What you need to do -
Rewrite the listing below with every "Select" changed to "Pick" and everything else kept the same. Omit the pictures.

Data records -
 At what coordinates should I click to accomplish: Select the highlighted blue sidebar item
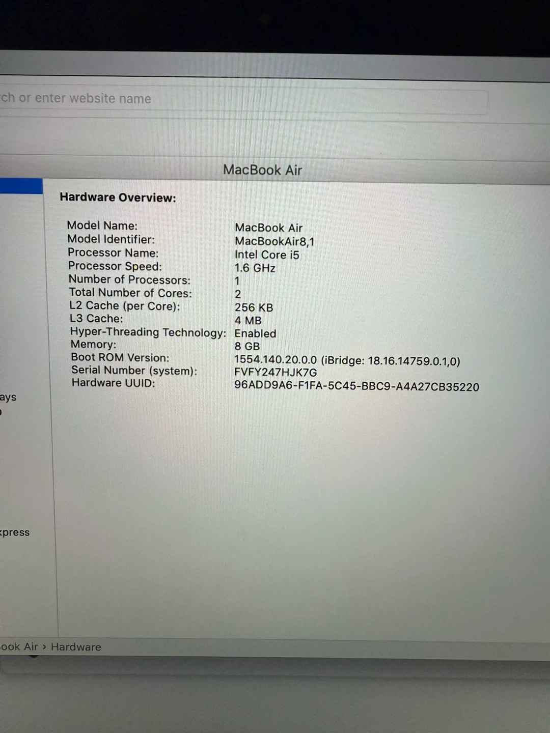21,186

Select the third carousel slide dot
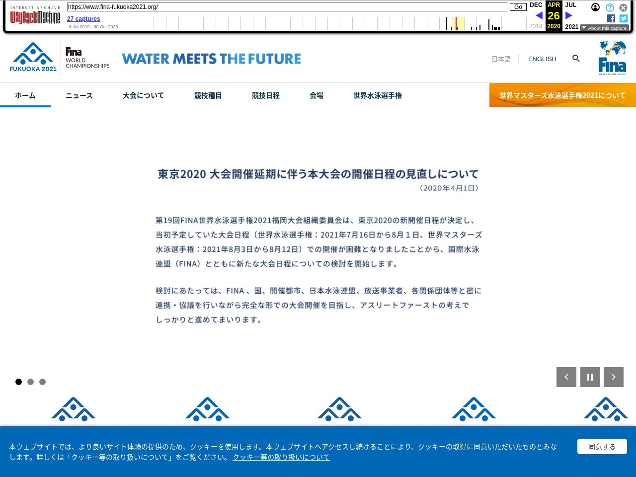click(42, 382)
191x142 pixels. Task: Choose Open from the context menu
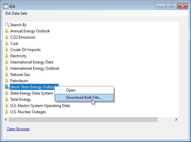click(71, 90)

Result of the exercise -
 At what coordinates should I click to accomplish: Pick the highlighted blue sidebar item
21,186

Pick the third carousel slide dot
click(42, 382)
191x142 pixels. Task: Choose Open from the context menu
click(71, 90)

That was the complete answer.